Examiner column for July 29.
Last week, George Mason University students celebrated their time in Exeter College, Oxford, with a closing dinner that mirrored the opening one (“The Harry Potter Experience,” July 8.) There was, however, one huge difference: the Exeter summer program had, in three short weeks, produced a community of scholars and friends, linking Oxford tutors, administrators, students, and faculty advisors.
The mood was more wistful and the decibel level higher than during our first dinner. The light still glowed on the elaborate table settings and old mahogany paneling, but we had bonded the way few semester classes bond back home. As the 23 of us (21 students and 2 teachers) made the rounds, saying good-bye and wishing one another a safe return, I wondered: how did we create a community in so little time? How could our schools at home replicate, in part, that magical unity?
Both middle and secondary schools have experimented with grouping students and teachers to prevent alienation and anonymity. The success of such groupings has been greater for younger students; at Oakton High School, where I taught for many years, that model was abandoned due to lack of student interest. “Who wants to be with the same people all day long?” students explained to me.
Thomas Jefferson High School for Science and Technology, a public school that has a community spirit rivaling elite colleges in level of commitment, stages an unusual event during freshman year: the entire 9th grade spends a night in the school building. It’s like the all-night graduation party, but moved up to the beginning so students can participate in team-building activities with other students, teachers, and administrative staff. Students may lose sleep on that fall Friday night, but the friends they gain will last the next four years—and beyond.
Yet socializing creates only one type of community. Oxford inspires its students to aspire to higher educational goals. GMU students initially wondered if they would be able to measure up to Oxford’s famed academic standards, but every one of them rose to the challenge. The intense intellectual context, which encouraged them to embrace the challenge together, helped create another type of magic.

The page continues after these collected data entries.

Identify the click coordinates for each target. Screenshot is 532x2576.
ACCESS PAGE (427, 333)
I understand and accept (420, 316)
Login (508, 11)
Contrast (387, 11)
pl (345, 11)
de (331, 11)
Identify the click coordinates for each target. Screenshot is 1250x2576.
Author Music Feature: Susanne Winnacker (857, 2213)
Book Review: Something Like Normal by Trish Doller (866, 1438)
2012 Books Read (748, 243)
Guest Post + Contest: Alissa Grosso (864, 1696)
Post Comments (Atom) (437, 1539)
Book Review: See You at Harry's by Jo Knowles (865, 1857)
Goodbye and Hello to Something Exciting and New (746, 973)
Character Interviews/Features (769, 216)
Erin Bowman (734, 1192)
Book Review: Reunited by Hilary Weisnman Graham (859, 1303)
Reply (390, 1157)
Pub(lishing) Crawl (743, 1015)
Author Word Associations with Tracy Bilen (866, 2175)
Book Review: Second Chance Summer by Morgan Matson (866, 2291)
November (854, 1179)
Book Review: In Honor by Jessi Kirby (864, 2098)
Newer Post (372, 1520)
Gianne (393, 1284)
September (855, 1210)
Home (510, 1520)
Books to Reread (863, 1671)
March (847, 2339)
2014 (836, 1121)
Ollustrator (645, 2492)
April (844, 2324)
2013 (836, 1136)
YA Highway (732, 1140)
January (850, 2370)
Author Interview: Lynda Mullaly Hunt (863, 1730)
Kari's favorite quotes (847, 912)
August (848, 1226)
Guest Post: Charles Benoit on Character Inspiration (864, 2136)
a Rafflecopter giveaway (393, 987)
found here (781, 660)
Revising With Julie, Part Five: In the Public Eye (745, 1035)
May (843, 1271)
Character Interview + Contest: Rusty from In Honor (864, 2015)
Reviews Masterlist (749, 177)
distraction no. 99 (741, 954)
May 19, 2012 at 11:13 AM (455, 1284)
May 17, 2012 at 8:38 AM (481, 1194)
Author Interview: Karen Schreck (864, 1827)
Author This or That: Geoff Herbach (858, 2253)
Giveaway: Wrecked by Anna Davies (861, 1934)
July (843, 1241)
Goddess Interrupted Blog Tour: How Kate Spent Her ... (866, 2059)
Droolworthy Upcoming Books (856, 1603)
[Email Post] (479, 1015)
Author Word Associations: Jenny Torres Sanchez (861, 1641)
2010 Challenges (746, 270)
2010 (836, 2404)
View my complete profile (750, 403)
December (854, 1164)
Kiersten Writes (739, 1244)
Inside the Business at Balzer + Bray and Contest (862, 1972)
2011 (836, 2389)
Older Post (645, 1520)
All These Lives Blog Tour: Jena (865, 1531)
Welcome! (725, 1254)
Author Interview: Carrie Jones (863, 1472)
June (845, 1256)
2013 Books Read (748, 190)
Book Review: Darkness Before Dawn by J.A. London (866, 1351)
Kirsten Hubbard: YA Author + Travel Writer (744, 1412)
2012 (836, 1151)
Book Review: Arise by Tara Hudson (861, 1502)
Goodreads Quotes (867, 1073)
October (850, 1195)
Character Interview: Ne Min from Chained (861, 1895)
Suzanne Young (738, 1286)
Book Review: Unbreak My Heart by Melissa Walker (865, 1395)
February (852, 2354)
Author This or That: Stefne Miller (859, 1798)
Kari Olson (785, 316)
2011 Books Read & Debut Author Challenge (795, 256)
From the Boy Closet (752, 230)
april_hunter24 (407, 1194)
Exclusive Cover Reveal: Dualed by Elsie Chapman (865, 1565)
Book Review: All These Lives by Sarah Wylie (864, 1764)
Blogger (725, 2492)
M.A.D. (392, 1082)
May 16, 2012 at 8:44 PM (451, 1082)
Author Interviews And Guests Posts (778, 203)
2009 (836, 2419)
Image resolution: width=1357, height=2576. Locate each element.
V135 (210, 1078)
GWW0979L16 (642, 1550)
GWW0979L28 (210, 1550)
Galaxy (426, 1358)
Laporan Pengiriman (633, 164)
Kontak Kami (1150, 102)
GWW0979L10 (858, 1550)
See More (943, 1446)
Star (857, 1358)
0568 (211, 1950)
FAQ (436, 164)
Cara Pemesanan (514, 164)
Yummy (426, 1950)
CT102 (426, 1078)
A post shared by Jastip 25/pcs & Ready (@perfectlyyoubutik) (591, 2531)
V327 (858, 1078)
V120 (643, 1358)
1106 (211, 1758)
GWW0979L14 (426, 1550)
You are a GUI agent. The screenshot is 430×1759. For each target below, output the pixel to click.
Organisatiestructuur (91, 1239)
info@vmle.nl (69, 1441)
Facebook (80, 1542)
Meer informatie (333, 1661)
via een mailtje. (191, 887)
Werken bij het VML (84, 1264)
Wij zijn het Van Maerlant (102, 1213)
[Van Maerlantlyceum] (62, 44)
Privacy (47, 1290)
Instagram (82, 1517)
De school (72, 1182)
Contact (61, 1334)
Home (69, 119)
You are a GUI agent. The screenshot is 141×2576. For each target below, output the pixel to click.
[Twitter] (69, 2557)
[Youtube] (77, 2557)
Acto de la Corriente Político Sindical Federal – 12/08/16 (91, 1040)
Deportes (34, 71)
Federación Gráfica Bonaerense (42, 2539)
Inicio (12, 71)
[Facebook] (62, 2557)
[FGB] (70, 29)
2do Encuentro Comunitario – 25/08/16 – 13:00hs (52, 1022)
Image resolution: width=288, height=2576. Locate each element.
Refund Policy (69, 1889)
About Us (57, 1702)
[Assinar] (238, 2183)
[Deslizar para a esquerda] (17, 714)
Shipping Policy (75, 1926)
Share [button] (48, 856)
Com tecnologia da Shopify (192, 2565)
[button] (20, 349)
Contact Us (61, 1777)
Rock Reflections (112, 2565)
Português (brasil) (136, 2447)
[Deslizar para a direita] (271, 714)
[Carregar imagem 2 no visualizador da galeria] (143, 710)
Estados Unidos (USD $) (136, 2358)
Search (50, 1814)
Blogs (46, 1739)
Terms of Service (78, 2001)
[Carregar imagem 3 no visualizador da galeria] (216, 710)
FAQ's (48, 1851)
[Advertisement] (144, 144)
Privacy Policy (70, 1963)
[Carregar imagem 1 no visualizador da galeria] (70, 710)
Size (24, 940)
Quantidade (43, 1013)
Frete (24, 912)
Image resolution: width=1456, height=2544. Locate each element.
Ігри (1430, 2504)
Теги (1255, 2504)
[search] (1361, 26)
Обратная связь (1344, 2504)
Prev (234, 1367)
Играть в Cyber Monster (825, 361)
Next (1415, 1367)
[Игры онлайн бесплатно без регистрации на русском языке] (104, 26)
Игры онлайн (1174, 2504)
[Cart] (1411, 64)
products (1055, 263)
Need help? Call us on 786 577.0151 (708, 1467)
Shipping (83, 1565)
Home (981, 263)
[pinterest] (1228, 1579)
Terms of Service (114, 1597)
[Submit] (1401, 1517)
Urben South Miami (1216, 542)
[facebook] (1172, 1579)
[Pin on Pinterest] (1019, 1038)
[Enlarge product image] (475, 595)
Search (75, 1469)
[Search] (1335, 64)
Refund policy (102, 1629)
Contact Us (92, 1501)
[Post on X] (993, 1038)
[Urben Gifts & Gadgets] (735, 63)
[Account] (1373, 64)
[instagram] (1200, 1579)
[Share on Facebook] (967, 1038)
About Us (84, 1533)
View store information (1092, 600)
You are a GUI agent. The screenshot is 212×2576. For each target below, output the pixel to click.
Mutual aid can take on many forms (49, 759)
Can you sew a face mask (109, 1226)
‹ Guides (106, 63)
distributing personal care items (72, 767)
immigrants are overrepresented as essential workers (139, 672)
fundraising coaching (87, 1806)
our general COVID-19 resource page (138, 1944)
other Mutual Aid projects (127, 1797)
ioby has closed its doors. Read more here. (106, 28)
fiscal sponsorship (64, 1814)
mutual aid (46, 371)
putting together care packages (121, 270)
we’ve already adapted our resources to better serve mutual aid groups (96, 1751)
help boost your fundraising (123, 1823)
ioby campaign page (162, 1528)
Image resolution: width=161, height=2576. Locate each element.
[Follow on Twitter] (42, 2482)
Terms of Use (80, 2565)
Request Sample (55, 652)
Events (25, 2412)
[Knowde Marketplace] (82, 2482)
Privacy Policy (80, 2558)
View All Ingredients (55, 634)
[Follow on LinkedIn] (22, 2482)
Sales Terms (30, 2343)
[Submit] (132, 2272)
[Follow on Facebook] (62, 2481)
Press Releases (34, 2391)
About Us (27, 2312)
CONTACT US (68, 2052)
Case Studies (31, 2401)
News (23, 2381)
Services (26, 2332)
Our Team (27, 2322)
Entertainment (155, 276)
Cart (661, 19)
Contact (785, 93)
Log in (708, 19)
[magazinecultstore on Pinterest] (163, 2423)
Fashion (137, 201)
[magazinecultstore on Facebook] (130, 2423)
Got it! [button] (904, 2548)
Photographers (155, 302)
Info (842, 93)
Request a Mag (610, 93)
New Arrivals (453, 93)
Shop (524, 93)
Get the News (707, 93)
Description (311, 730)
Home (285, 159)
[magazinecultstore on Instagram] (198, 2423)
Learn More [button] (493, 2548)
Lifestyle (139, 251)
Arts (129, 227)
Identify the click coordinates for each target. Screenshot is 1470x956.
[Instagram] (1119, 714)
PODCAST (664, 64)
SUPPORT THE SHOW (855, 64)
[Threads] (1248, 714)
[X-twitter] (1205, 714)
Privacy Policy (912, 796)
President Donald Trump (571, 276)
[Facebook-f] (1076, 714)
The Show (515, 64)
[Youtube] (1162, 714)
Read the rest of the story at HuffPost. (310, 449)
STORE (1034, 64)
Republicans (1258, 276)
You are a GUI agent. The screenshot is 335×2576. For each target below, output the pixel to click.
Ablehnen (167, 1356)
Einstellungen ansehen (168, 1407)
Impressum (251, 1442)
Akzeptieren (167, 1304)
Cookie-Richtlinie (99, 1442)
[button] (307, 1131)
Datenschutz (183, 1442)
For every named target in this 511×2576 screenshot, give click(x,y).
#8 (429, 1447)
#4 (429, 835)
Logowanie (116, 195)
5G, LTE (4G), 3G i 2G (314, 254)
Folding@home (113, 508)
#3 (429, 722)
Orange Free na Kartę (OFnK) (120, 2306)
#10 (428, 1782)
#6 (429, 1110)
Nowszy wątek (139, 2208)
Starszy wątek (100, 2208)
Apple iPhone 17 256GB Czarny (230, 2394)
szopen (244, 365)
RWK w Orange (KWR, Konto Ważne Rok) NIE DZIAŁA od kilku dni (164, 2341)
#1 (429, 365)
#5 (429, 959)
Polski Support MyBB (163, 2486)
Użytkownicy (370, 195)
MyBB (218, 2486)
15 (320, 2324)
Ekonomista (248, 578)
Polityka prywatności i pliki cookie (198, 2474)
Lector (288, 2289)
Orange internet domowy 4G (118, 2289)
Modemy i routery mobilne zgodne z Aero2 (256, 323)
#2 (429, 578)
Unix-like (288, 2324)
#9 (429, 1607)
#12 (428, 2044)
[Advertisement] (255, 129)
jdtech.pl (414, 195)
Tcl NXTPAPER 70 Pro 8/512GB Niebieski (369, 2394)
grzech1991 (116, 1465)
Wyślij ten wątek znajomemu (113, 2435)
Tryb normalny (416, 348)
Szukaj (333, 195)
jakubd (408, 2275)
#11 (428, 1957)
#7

Matthew Arnold paid homage to Oxford in his poem “Thyrsis,” written in 1865: “And that sweet city with her dreaming spires, /She needs not June for beauty’s heightening…” Those “dreaming spires” inspire students by asking them to aspire to greater intellectual heights. Note that spire, inspire, and aspire share a common linguistic root.
We can import some of that inspiration into our own schools by raising the level of academic aspiration. We might not eat meals together in a Harry Potter-like dining hall, but we can feed our spirits during seminars and lectures if the school has encouraged shared, communal goals and a high level of intellectual curiosity and mastery.
For my students, the magic might have begun with the similarity to the Harry Potter movie set, but it took permanent hold with the creation of an intellectual community far more powerful than anything in fiction. Not only were they inspired for 3 weeks, but they continue to carry with them the memory of Oxford’s magical, “dreaming spires.”
I know you have had a wonderful trip! Glad you got to enjoy it--in all its beauty! I am heading to London in January. . . I hope.
Posted by: David | August 03, 2009 at 07:13 AM
Great to hear from you, David! I hope you've had a good summer, and haven't been working too hard. See you in June!